Mr. Hunt’s first marriage united him with Miss Lucy Jackson, a native of Missouri, who at her death left the following children: Richard P., Joseph H., William C. and Birdie J., the wife of E. E. Morford. Some time after the death of his first wife Mr. Hunt was united in marriage with Miss Ida S. Coltrin, a native of Bellevue, Neb., and the daughter of Hugh Coltrin, a native of New York state, who with his wife and children crossed the plains to California in 1863. Coming direct to Sonoma county, they settled in Sebastopol, and here the death of Mr. Coltrin occurred in 1895, at the age of eighty-six years.

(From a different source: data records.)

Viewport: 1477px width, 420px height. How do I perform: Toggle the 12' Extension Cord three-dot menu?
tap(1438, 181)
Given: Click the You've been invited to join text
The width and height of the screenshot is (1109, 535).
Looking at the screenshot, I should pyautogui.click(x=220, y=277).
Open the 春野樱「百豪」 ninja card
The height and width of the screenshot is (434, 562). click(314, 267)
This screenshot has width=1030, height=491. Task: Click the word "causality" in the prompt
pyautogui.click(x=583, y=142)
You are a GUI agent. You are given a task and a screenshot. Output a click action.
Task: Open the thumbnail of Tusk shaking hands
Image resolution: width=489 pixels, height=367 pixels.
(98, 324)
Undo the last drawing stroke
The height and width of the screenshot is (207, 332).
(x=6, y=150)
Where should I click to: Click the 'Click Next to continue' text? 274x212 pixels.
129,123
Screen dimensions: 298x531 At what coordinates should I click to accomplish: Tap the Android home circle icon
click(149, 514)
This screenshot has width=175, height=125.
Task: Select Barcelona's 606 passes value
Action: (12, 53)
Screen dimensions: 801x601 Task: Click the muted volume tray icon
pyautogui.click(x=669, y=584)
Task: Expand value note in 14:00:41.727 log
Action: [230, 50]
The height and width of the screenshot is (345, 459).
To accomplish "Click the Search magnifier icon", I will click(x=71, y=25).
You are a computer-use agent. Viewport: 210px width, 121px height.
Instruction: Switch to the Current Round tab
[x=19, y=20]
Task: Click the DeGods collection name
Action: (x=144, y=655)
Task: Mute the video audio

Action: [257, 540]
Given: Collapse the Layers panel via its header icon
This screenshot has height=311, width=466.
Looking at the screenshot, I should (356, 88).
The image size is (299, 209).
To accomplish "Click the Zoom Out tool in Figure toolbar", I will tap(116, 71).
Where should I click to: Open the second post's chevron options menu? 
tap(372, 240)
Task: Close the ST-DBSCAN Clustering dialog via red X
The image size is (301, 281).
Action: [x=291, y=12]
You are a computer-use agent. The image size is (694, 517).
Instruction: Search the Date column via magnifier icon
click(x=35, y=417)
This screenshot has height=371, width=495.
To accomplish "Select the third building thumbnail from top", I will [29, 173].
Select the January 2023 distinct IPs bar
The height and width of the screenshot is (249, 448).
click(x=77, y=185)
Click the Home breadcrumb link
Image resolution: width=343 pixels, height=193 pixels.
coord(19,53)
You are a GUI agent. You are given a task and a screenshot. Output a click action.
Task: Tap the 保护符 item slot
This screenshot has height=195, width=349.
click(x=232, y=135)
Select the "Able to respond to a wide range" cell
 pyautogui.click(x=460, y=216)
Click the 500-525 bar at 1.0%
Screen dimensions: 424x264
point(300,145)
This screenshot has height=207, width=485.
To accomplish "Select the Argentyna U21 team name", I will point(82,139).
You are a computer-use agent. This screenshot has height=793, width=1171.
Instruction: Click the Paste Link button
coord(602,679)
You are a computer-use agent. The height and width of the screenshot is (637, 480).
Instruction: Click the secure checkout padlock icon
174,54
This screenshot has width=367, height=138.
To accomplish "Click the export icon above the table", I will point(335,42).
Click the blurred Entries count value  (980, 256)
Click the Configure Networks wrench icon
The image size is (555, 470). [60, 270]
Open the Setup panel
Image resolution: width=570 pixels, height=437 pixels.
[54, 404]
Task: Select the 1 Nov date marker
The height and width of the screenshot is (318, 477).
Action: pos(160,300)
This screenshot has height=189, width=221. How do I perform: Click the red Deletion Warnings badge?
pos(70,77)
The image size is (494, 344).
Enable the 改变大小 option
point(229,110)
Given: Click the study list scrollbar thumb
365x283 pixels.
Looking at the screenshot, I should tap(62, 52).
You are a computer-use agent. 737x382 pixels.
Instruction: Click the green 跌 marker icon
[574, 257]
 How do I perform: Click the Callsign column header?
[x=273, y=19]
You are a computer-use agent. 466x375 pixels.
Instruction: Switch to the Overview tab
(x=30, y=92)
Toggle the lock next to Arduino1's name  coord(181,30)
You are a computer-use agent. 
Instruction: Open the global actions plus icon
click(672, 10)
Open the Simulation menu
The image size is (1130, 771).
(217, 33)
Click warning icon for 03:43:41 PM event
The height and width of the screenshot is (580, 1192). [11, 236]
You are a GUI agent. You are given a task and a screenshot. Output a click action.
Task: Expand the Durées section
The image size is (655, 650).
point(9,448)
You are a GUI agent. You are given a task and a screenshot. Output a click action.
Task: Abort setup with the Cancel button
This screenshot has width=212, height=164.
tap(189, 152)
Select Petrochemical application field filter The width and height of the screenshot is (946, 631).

Of the three children born of the second marriage one is living, Grover C. Mr. Hunt was a man whose integrity and honesty were never brought into question, and throughout the long period of his residence in Sonoma county he won and retained the highest esteem and confidence of his fellow-citizens. Fraternally he was well known, having been one of the charter members of Lafayette Lodge, F. & A. M., of Sebastopol, and he was also a member of the Easter Star, with which latter organization Mrs. Hunt is also identified. She is a woman of intelligence and great executive ability, as has been amply demonstrated by her capable management of affairs since the death of Mr. Hunt, and in Sebastopol, where she makes her home, she is held in the highest esteem.


Source:
History of Sonoma County, California
Biographical Sketches of The Leading Men and Women of the County Who Have Been Identified With Its Growth and Development from the Early Days to the Present
History By: Tom Gregory
Historic Record Company, Los Angeles, California (1911)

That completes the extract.